* **MATERIAL FOR THIS EXERCISE**:
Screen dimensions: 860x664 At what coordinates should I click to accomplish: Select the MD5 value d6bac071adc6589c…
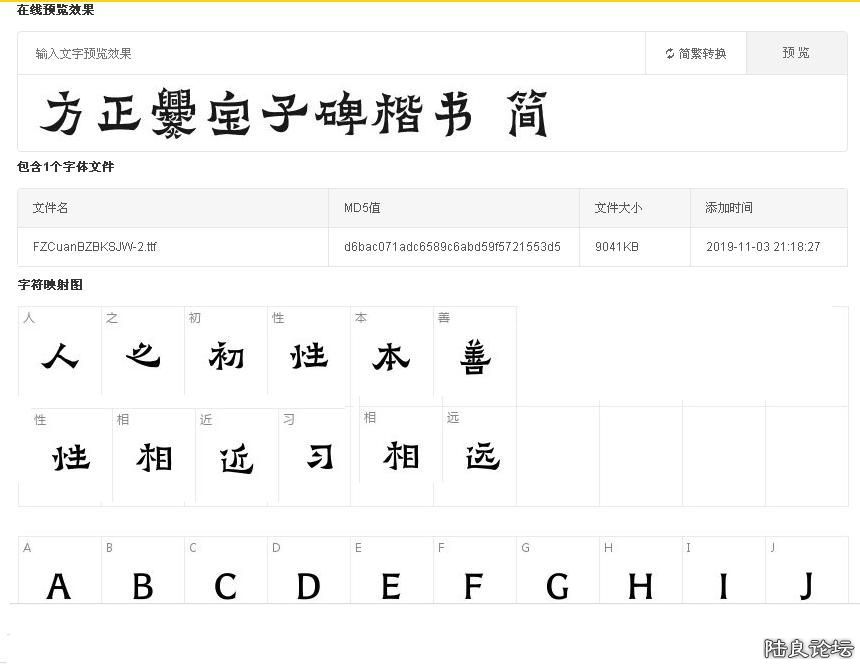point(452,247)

--

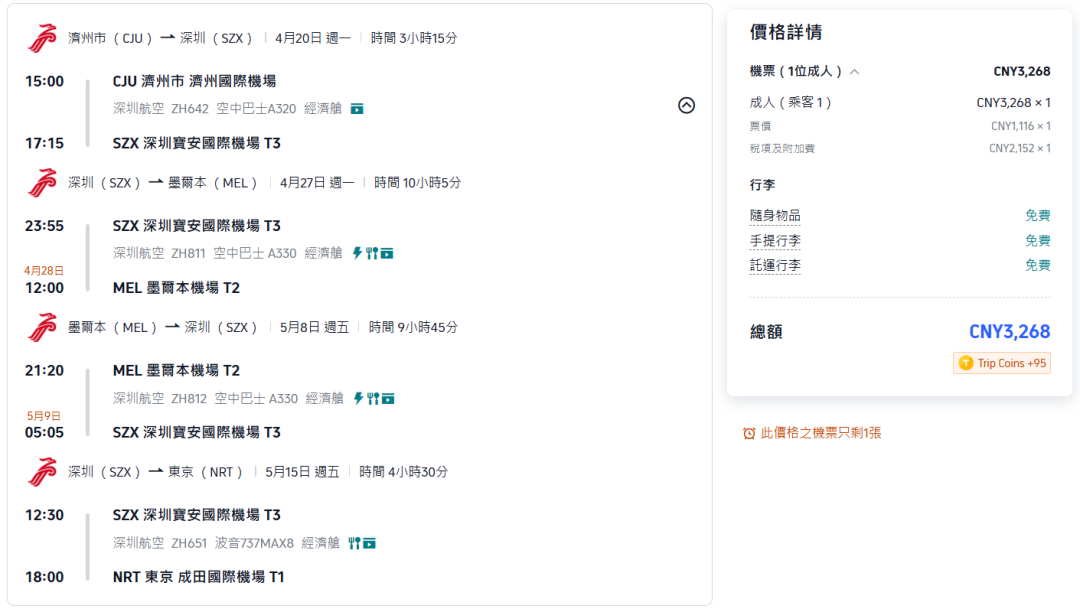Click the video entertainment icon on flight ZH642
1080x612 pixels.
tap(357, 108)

--

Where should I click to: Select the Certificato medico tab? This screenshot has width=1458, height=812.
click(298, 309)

* **WRITTEN EXERCISE**: Pull out every line of the data above that contains the word "should".

* **FULL OUTPUT**:
Screen dimensions: 860x664 At what coordinates should I click to accomplish: Select the MD5 value d6bac071adc6589c…
Where should I click to: Select the Certificato medico tab? This screenshot has width=1458, height=812.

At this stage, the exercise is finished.